Last Russian-Ukrainian War: What We Know About Day 186 of the Invasion | Ukraine

  • Concerns about possible radiation leak at Zaporizhzhia nuclear power plant persist. The Ukrainian energy operator warned that there were “risks of hydrogen leakage and spraying of radioactive substances” in the Russian-occupied plant. Authorities were distributing iodine tablets to residents who live near the plant in case of radiation exposure.

  • Russia and Ukraine swapped new charges for bombing the area around the nuclear power plant, the largest in Europe, on Saturday. Troops from Moscow have “repeatedly shelled” the plant site over the past day, Ukrainian nuclear company Energoatom said. The Russian Defense Ministry claimed that Ukrainian troops had “shelled the territory of the station three times” in the past day.

  • The UN’s nuclear watchdog, the International Atomic Energy Agency (IAEA), is trying to negotiate access to the plant for an urgent inspection mission “to help stabilize the nuclear safety and security situation”. Energoatom chief Petro Kotin told the Guardian a visit could take place before the end of the month, but Ukraine’s energy minister Lana Zerkal told a local radio station that she would not was not convinced that Russia was negotiating in good faith.

  • Ukrainian President Volodymyr Zelenskiy issued a statement marking Ukrainian Aviation Day, in which he pledged that the Kyiv troops would “destroy the potential of the occupiers step by step”. The Ukrainian president swore that the “Russian invaders would die like dew on the sun”.
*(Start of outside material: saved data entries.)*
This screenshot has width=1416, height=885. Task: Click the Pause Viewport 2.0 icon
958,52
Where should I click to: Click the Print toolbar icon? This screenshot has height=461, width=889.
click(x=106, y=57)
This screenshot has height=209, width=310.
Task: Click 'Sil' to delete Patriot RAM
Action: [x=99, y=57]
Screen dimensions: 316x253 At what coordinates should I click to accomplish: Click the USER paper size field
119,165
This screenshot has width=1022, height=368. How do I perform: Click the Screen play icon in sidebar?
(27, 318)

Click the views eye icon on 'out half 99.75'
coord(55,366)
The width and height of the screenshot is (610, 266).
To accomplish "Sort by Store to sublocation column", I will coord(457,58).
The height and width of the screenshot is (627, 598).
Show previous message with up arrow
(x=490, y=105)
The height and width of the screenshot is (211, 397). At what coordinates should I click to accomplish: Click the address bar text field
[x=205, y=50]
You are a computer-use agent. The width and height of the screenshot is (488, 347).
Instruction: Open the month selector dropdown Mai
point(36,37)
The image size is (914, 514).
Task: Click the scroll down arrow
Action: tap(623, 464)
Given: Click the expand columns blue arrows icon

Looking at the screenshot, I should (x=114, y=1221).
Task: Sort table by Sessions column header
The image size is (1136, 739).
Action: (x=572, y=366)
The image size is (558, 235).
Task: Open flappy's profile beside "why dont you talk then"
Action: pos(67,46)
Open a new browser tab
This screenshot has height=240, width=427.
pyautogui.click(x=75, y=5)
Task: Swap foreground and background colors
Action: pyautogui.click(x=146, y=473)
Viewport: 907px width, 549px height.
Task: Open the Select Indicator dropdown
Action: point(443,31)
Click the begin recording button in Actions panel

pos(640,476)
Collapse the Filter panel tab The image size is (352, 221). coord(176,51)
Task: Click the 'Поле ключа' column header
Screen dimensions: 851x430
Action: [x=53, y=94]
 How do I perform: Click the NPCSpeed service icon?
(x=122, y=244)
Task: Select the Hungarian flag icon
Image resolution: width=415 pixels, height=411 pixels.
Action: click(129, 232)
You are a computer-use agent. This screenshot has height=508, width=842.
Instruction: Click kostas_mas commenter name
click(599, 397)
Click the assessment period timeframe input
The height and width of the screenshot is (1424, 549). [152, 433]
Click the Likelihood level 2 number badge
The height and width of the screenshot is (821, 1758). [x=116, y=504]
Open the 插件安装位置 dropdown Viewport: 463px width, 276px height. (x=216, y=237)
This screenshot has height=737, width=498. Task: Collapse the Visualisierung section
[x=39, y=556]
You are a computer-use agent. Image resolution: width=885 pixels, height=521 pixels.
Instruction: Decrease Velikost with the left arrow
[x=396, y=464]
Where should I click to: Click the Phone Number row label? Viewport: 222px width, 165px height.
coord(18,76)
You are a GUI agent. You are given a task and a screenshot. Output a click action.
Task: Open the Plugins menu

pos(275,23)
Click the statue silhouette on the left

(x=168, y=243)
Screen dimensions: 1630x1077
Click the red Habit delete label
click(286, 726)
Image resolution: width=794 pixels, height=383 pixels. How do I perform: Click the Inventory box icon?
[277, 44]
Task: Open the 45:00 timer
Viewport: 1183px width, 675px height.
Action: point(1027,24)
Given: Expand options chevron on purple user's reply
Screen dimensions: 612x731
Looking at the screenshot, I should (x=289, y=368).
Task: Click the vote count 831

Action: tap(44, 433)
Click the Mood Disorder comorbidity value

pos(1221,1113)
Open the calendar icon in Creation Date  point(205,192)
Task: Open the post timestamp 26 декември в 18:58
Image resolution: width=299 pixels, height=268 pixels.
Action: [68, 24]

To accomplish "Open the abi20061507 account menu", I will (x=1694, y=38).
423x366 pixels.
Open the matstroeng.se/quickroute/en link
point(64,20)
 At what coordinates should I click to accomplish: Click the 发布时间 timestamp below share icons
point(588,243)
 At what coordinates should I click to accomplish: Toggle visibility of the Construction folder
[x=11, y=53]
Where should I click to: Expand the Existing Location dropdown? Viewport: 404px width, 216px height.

  • Russia has probably increased the intensity of its attacks in the Donetsk region, in eastern Ukraine, in the Donbass region over the past five days, according to British intelligence. Pro-Russian separatists have most likely advanced towards the center of the village of Pisky, near Donetsk airport, but Russian forces have made little territorial gains overall, according to the latest report from the UK Ministry of Defense.

  • Russia has blocked a deal at the UN to strengthen the nuclear non-proliferation treaty. The failure to agree on a joint declaration, due to Moscow’s objection to a clause on control of the Zaporizhzhia plant, is the latest blow to hopes of maintaining an arms control regime and contain a rekindled arms race.

  • Ukrainian sailors will be allowed to leave the country to work, said the Cabinet of Ministers of Ukraine. Prime Minister Denys Shmyhal said draft-age men employed as crew members would be allowed to leave the country as long as they had permission from their local conscription offices to cross the border.

  • Britain’s Ministry of Defense said it would donate six underwater drones to Ukraine to help clear its coastline of mines and make grain shipments safer.. In addition, dozens of members of the Ukrainian Navy will learn how to use the drones over the next few months, the ministry said.

  • Kazakhstan, a neighbor and ally of Russia, has suspended all arms exports for a yearsaid his government, amid the conflict in Ukraine and Western sanctions against Moscow.

  • Poland and the Czech Republic have agreed to protect the airspace of their NATO ally, Slovakiaas it modernizes its air force, moving from old Soviet-made MiG-29 fighters to a new batch of F-16 aircraft from the United States.